In the years after the Second World War an immense change in attitudes came about, with people being taught to love themselves. This was done scientifically. Physics was brought to bear, and chemistry and biology, and medicine with all its remarkable achievements in stomatology, cosmetology, and surgery. Psychology raced ahead with persuasive arguments. A multitude of ways were found to assist in the expression of self-love. Factories began producing, representatives started selling. This was a gold mine! Biochemistry devises creams and lotions, designers create sketches of new, even more comfortable trainers, chemists make new anti-allergenic materials, couturiers produce their latest fashion collections. The whole enormous industry seductively whispers, gradually raising its voice to a bellow, "Love yourself! Indulge yourself! Give yourself pleasure! You are worth it!" And how else can anyone express love of themselves?

To go back to the beginning: has happened to the vertical? What has happened to the horizontal? Everything merges in a single focus, love of oneself. A whole civilisation has grown up which urges the individual on to a sterile, aimless love which leads nowhere. "Narcissism" is a term introduced by the world-famous doctor from Vienna, who was highly knowledgeable about the classical world, and here too we find the ancient Greeks were ahead of our own times.

The mythical youth Narcissus was in love with himself, and to this day such infatuation is known as Narcissism. The wise in all ages and all nations have known of this deadly disease of love.
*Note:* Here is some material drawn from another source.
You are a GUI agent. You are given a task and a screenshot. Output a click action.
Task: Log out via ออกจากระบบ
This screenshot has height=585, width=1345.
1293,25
Love is reduced to a solitary point, and all its variety and its nuances vanish: no verticals, no horizontals. There is no longer any creativity, or gratitude, or delight at the world. Even the instinct of love dissolves, the erotic love which urges people into embraces. Love of children, of parents, of friends is blunted. Dr Freud designated the early phase in a child's development "auto-eroticism", a primary emotional discovery of oneself and the surrounding world. As the child develops, this phase passes and the first promptings of the emotion of love directed beyond oneself appear. What happens to Narcissus can be seen as a pathological regression, not evolution but inversion. Are we here on the verge of a discovery? The optimistic notion of eternal progress, of movement in some generally forward direction, seems to have taken a knock. In these deliberations, however, we are concentrating on just one aspect, difficult to define but definitive of the very characteristic of being human, and associated with the ability to "deliver" love. But where is it to be directed?

"Why, love yourself, my own dear reader!" Russia's great poet Alexander Pushkin exclaimed sarcastically. The sarcasm passed unnoticed, but the call was heard and understood only too literally. A new literary hero appeared. In the English-speaking world he was Byron's Childe Harold, in the Russian-speaking world Yevgeny Onegin. Both were among the cleverest people of their times, but unquestionably ideologists of egotism, and both had an unenviable fate. Alas, what a bunch of admirers they have spawned, who lack their undoubted merits. "You can be a thoroughly sensible person and think of beautiful fingernails," Pushkin claimed, but someone who thinks of nothing but beautiful fingernails cannot be a sensible human being.

There is now a whole army of people of very varied nationalities, educational levels, professions, and ages. The assistant in the food shop and a great actress, the sportsman, the businessman and the plumber, the schoolboy and the old age pensioner each to the best of their ability and financial means tries to respond to the siren call: "Love thyself! You deserve the best! You're worth it!"